Fig 6. Community structure analysis for HCA and GMM clustering results based on time and range profiles.
Each symmetric matrix displays similarity of time (top panels) and range (bottom panels) profiles across cluster pairs, with darker pixels indicating greater dissimilarity. The heatmaps are organized to place rows/columns adjacently if clusters are from the same community, thus making communities appear as bright squares along the matrix diagonal, manifesting greater similarity within a community than between them (see the bottom-right schematic).

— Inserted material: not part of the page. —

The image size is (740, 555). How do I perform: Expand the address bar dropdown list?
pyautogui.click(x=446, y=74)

Next, we characterized both time and range communities by plotting communities’ probability distributions across time and range bins (Fig 6 and S8 Fig). To illustrate clusters’ variability, we employed bootstrapping (see Methods: Bootstrapping to evaluate confidence intervals). We observe that time communities primarily differentiate based on variation in evening activity patterns (Fig 7 I-III), whereas range communities are characterized by a decaying probability of observation with a different detectability cut-off: with some clusters detected at mid-ranges, <160 m (Fig 7A) and others primarily at long ranges, <255 m (Fig 7B).

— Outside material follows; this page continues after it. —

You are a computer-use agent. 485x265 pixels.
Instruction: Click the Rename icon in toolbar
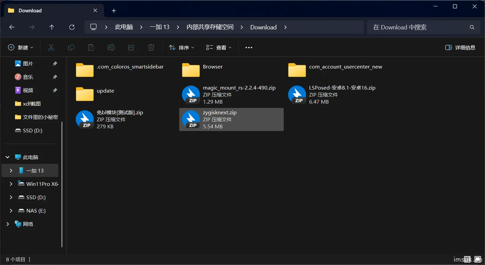click(x=111, y=47)
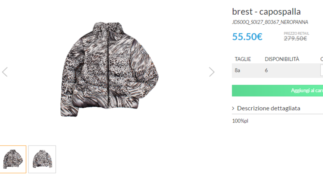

Fig 7. Characterization of time and range communities.
CIs of observation probability for (A, B) range and (I-II-III) time communities (see legend). At the top of each panel, we show the size of a community. Heatmaps at the AB and I-III intersection display median power spectra for a corresponding time-range community. The y-axis segments heatmaps into stripes, one for each cluster. Variation of colors within a stripe indicates power magnitude at corresponding frequencies (x-axis). The powers are shown after normalization, logarithmic transformation, and detrending. The color-bar encompasses 5th to 95th percentiles of all ranges of power values.
The variation in spatiotemporal profiles may be related to the frequency content of the lidar signal. To visualize this, we plot clusters’ median power spectra after detrending (see Methods: Detrending of power spectra), showing them as heatmaps at the intersection of (A, B) and (I-II-III) probability plots (Fig 7B). Here, we observe that insects detected at long ranges (group B) tend to have a first peak in their frequency spectrum below 250 Hz. This peak could correspond to the fundamental frequency of a wingbeat, suggesting that larger insects, which have lower WBFs, are more likely to be detected at greater distances (for example, larger insects with lower WBFs, e.g. dragonflies, are more likely).

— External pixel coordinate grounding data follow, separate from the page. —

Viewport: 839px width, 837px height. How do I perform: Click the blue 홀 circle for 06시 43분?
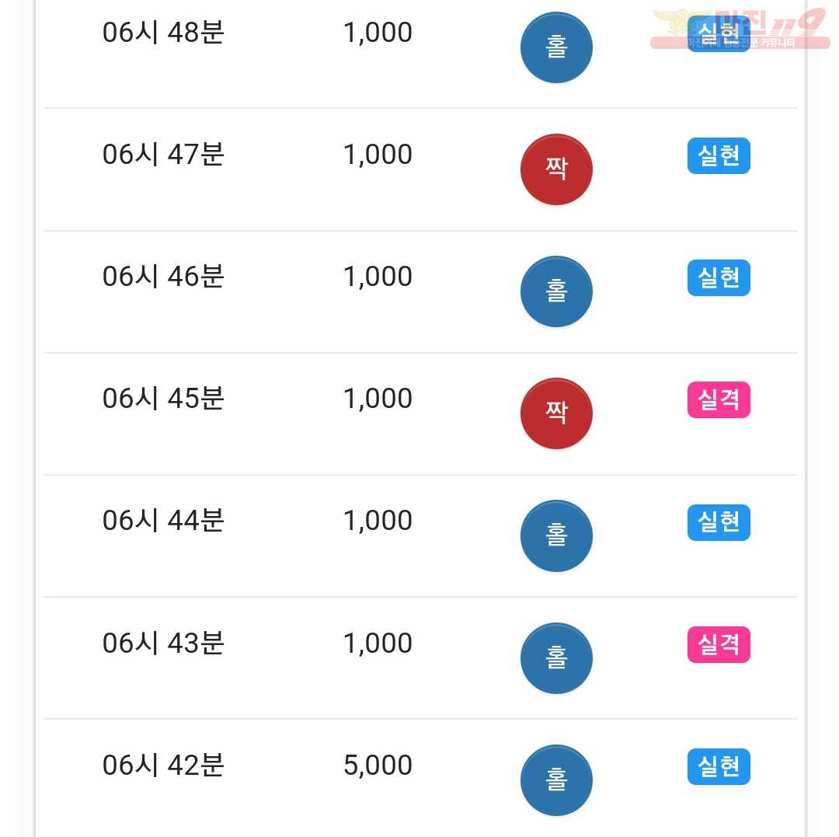point(556,658)
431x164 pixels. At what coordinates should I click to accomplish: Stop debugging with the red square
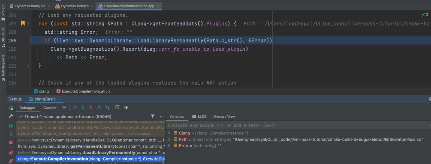point(11,142)
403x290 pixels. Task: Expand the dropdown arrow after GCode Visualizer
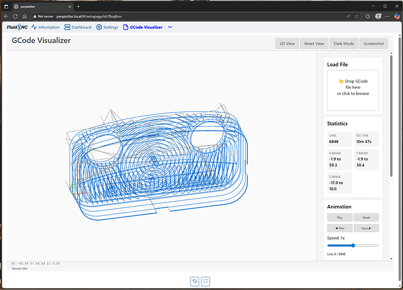tap(170, 27)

Range dependence of co-polarized backscatter
To further explore the factors influencing long-range detectability, we investigated the impact of wing glossiness. We hypothesize that insects with glossy and clear wings scatter laser light coherently, with a narrow lobe and rapid angular speeds, resulting in improved transmission over distances. To test this hypothesis, we subdivided insects from the range communities (A: mid; B: far) into four quartiles based on their DoLP (Q1-Q4, representing decreasing glossiness, see Fig 4). Creating these subsets of clusters allows us to compare range profiles of, for example, highly glossy insects detectable at far ranges (Q1-B subset of clusters) with diffusive insects detectable at the mid-range (Q4-A). Next, for each subset, we calculated the mean probability of detection at each range bin, along with the 2.5th and 97.5th percentiles (CIs), as described in section Methods: Bootstrapping to evaluate confidence intervals.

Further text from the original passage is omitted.